The records:

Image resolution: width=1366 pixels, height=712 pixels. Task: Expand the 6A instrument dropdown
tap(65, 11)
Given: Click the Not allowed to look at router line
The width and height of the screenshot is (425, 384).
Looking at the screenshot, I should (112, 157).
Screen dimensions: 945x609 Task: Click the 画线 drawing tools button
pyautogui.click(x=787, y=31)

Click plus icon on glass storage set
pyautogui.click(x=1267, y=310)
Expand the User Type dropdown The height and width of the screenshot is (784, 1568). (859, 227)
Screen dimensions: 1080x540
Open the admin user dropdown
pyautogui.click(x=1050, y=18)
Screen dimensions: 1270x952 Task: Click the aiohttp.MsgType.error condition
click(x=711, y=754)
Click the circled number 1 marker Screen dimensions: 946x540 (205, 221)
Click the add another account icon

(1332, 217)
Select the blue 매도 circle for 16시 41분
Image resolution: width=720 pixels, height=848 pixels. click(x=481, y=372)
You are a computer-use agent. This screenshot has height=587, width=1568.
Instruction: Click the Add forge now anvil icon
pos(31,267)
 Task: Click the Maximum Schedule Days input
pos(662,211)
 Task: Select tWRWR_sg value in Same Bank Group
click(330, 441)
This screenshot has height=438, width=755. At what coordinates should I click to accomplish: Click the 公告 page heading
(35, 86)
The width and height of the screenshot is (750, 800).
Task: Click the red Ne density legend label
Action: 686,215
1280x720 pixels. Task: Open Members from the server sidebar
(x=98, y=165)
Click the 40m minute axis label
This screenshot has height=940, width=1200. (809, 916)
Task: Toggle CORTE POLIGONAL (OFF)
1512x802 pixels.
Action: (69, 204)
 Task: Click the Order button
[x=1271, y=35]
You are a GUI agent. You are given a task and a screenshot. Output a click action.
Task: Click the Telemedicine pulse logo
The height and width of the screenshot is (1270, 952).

Work required: Set the data down once more, exactly as it stands.

Final answer:
Image resolution: width=1366 pixels, height=712 pixels. Task: Expand the 6A instrument dropdown
tap(65, 11)
Given: Click the Not allowed to look at router line
The width and height of the screenshot is (425, 384).
Looking at the screenshot, I should (112, 157).
Screen dimensions: 945x609 Task: Click the 画线 drawing tools button
pyautogui.click(x=787, y=31)

Click plus icon on glass storage set
pyautogui.click(x=1267, y=310)
Expand the User Type dropdown The height and width of the screenshot is (784, 1568). (859, 227)
Screen dimensions: 1080x540
Open the admin user dropdown
pyautogui.click(x=1050, y=18)
Screen dimensions: 1270x952 Task: Click the aiohttp.MsgType.error condition
click(x=711, y=754)
Click the circled number 1 marker Screen dimensions: 946x540 (205, 221)
Click the add another account icon

(1332, 217)
Select the blue 매도 circle for 16시 41분
Image resolution: width=720 pixels, height=848 pixels. click(x=481, y=372)
You are a computer-use agent. This screenshot has height=587, width=1568.
Instruction: Click the Add forge now anvil icon
pos(31,267)
 Task: Click the Maximum Schedule Days input
pos(662,211)
 Task: Select tWRWR_sg value in Same Bank Group
click(330, 441)
This screenshot has height=438, width=755. At what coordinates should I click to accomplish: Click the 公告 page heading
(35, 86)
The width and height of the screenshot is (750, 800).
Task: Click the red Ne density legend label
Action: 686,215
1280x720 pixels. Task: Open Members from the server sidebar
(x=98, y=165)
Click the 40m minute axis label
This screenshot has height=940, width=1200. (809, 916)
Task: Toggle CORTE POLIGONAL (OFF)
1512x802 pixels.
Action: (69, 204)
 Task: Click the Order button
[x=1271, y=35]
You are a GUI agent. You are given a task and a screenshot. Output a click action.
Task: Click the Telemedicine pulse logo
The height and width of the screenshot is (1270, 952).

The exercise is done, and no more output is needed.